For peak latencies it's recommended to not run the benchmark on all available CPUs. The following benchmarks are run on 16 instead of 32 threads.

| subscribers | p0.00 | p0.50 | p0.90 | p0.95 | p0.99 | p0.999 | p0.9999 | p1.00 |
|-------------|---------|---------|---------|---------|---------|----------|---------|----------|
| 10 | 0 ns | 0 ns | 100 ns | 100 ns | 100 ns | 100 ns | 1200 ns | 108.3 µs |
| 100 | 0 ns | 100 ns | 100 ns | 100 ns | 100 ns | 200 ns | 2800 ns | 145.2 µs |
| 1k | 200 ns | 400 ns | 400 ns | 400 ns | 400 ns | 700 ns | 4896 ns | 1.7 ms |
| 10k | 4096 ns | 4896 ns | 5000 ns | 5096 ns | 8896 ns | 14688 ns | 27.1 µs | 2.7 ms |

### Conclusion
The key takeaway from these benchmarks is that the router is able to deliver messages to subscribers with sub-microsecond latency at hundreds of millions of messages per second under ideal conditions.

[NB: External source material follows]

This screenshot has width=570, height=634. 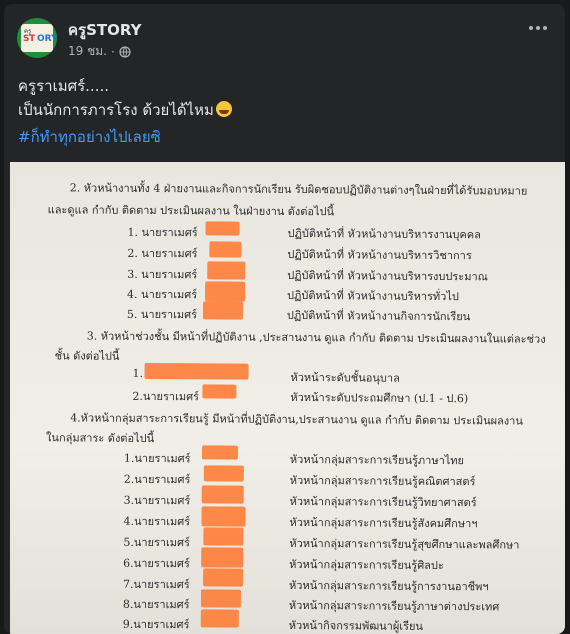 I want to click on doc-list2-duty: ปฏิบัติหน้าที่ หัวหน้างานบริหารวิชาการ, so click(x=380, y=255).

However, an increased routing table size, including larger subscriber counts, will diminish the throughput of the router.
One key reason for this is the likely contention around L1 and L2 CPU caches. That's why latency improves a lot when running only on thread per core instead of one per processor.
At the same time invoking the listeners is quite expensive since they are interface method invocations. Though this likely depends on the JVM used.
Based on some other benchmarks I've run, I think it is safe to say, that subscriber count usually matters more than node count.
The routing table internally is a tree that makes heavy use of hash map lookups, as such node count even per parent node does not matter much — not nearly as much as listener count.